* [Saved entries]:
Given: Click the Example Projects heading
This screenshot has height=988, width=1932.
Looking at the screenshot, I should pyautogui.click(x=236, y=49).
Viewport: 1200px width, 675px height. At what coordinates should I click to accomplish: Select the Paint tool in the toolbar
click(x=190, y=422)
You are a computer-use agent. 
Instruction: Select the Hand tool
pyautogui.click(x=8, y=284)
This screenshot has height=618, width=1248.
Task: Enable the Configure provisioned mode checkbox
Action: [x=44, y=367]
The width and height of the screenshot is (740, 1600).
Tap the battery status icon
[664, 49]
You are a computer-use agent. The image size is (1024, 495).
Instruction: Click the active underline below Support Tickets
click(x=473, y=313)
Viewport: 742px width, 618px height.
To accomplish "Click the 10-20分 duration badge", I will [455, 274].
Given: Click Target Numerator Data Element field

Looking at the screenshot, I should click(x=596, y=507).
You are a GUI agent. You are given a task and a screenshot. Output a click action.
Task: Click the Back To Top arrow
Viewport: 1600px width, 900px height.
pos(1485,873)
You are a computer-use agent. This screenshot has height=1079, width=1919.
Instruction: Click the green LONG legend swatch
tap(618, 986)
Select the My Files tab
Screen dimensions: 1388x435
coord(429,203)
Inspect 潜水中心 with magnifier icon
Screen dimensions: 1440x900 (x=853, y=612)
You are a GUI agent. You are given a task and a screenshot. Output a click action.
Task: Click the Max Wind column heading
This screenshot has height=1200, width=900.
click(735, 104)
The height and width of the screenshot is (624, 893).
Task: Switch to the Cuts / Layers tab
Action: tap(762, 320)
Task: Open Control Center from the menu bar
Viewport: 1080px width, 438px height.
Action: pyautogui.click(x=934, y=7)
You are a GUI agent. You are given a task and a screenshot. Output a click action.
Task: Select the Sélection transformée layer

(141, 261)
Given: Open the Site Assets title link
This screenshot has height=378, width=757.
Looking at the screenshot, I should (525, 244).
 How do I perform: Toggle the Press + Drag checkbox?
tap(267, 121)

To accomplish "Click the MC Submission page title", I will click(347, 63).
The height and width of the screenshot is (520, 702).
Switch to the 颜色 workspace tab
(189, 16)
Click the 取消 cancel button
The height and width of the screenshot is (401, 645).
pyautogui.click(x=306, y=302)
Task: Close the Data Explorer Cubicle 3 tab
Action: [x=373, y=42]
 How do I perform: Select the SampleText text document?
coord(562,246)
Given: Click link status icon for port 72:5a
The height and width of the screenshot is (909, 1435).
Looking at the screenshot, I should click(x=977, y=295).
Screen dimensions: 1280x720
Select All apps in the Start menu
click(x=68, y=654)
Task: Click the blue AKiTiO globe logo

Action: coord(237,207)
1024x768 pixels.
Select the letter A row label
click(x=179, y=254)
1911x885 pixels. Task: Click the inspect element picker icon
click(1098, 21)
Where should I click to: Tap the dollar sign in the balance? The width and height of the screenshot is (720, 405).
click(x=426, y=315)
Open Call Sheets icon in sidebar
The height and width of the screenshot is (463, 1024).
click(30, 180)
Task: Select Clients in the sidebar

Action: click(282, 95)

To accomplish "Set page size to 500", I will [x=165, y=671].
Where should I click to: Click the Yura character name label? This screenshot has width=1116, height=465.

* [Task goal]:
Restate every record exactly, leaving nothing out.

* [Solution for this exercise]:
Given: Click the Example Projects heading
This screenshot has height=988, width=1932.
Looking at the screenshot, I should pyautogui.click(x=236, y=49).
Viewport: 1200px width, 675px height. At what coordinates should I click to accomplish: Select the Paint tool in the toolbar
click(x=190, y=422)
You are a computer-use agent. 
Instruction: Select the Hand tool
pyautogui.click(x=8, y=284)
This screenshot has height=618, width=1248.
Task: Enable the Configure provisioned mode checkbox
Action: [x=44, y=367]
The width and height of the screenshot is (740, 1600).
Tap the battery status icon
[664, 49]
You are a computer-use agent. The image size is (1024, 495).
Instruction: Click the active underline below Support Tickets
click(x=473, y=313)
Viewport: 742px width, 618px height.
To accomplish "Click the 10-20分 duration badge", I will [455, 274].
Given: Click Target Numerator Data Element field

Looking at the screenshot, I should click(x=596, y=507).
You are a GUI agent. You are given a task and a screenshot. Output a click action.
Task: Click the Back To Top arrow
Viewport: 1600px width, 900px height.
pos(1485,873)
You are a computer-use agent. This screenshot has height=1079, width=1919.
Instruction: Click the green LONG legend swatch
tap(618, 986)
Select the My Files tab
Screen dimensions: 1388x435
coord(429,203)
Inspect 潜水中心 with magnifier icon
Screen dimensions: 1440x900 (x=853, y=612)
You are a GUI agent. You are given a task and a screenshot. Output a click action.
Task: Click the Max Wind column heading
This screenshot has height=1200, width=900.
click(735, 104)
The height and width of the screenshot is (624, 893).
Task: Switch to the Cuts / Layers tab
Action: tap(762, 320)
Task: Open Control Center from the menu bar
Viewport: 1080px width, 438px height.
Action: pyautogui.click(x=934, y=7)
You are a GUI agent. You are given a task and a screenshot. Output a click action.
Task: Select the Sélection transformée layer

(141, 261)
Given: Open the Site Assets title link
This screenshot has height=378, width=757.
Looking at the screenshot, I should (525, 244).
 How do I perform: Toggle the Press + Drag checkbox?
tap(267, 121)

To accomplish "Click the MC Submission page title", I will click(347, 63).
The height and width of the screenshot is (520, 702).
Switch to the 颜色 workspace tab
(189, 16)
Click the 取消 cancel button
The height and width of the screenshot is (401, 645).
pyautogui.click(x=306, y=302)
Task: Close the Data Explorer Cubicle 3 tab
Action: [x=373, y=42]
 How do I perform: Select the SampleText text document?
coord(562,246)
Given: Click link status icon for port 72:5a
The height and width of the screenshot is (909, 1435).
Looking at the screenshot, I should click(x=977, y=295).
Screen dimensions: 1280x720
Select All apps in the Start menu
click(x=68, y=654)
Task: Click the blue AKiTiO globe logo

Action: coord(237,207)
1024x768 pixels.
Select the letter A row label
click(x=179, y=254)
1911x885 pixels. Task: Click the inspect element picker icon
click(1098, 21)
Where should I click to: Tap the dollar sign in the balance? The width and height of the screenshot is (720, 405).
click(x=426, y=315)
Open Call Sheets icon in sidebar
The height and width of the screenshot is (463, 1024).
click(30, 180)
Task: Select Clients in the sidebar

Action: click(282, 95)

To accomplish "Set page size to 500", I will [x=165, y=671].
Where should I click to: Click the Yura character name label? This screenshot has width=1116, height=465.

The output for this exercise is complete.